Stranger Than Fiction: Once Upon a Time, Real "Hobbits" Fought Real Dragons on a Tiny Island in Indonesia
12.14.12 by BJSprecher
High fantasy adventures on the big screen are among the most thrilling, enthralling movies to watch because of the fantastical people, places and monsters that populate them. They allow us to escape from our comparatively mundane lives by offering us a glimpse into another world, another reality where magic is real and noble heroes go on quests and do battle with dragons and other fantastical creatures. However, even some of the most fantastic elements of this genre of popular fiction are not the stuff of myth, but of history. In fact, not too long ago, diminutive "Hobbits" living in Indonesia were forced to protect their "Hobbit holes" from the deadly dragons that claimed the island as their own.
The Strange Truth
In 2003, a joint Australian-Indonesian team of archaeologists searching the Indonesian island of Flores for evidence of the migration of Homo sapiens from Asia to Australia unearthed the bones of what appeared to be an entirely new species of hominins. In total, eight skeletons dating from between 38,000 and 13,000 years ago were excavated.

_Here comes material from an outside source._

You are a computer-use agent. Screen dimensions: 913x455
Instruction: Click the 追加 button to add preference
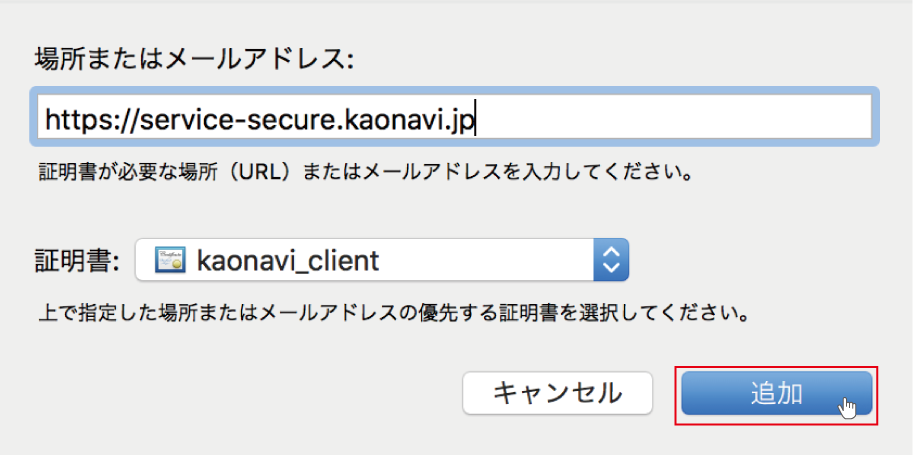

The discovery of a new species of human is incredible in and of itself, but what was truly amazing is that these humans were no more than three feet tall when mature, with remarkably small brains for a people capable of crafting sophisticated stone tools. Initially dubbed "LB1" for the Liang Bua Cave where the first bones were found, and later nicknamed the "Hobbit," after the diminutive, furry-footed heroes of J.R.R. Tolkien's wildly popular fantasy novels, the researchers actually suggested Homo hobbitus as the official scientific name for the species. Homo floresiensis was later chosen as the name, after the island where the species lived in the distant not-too-distant past.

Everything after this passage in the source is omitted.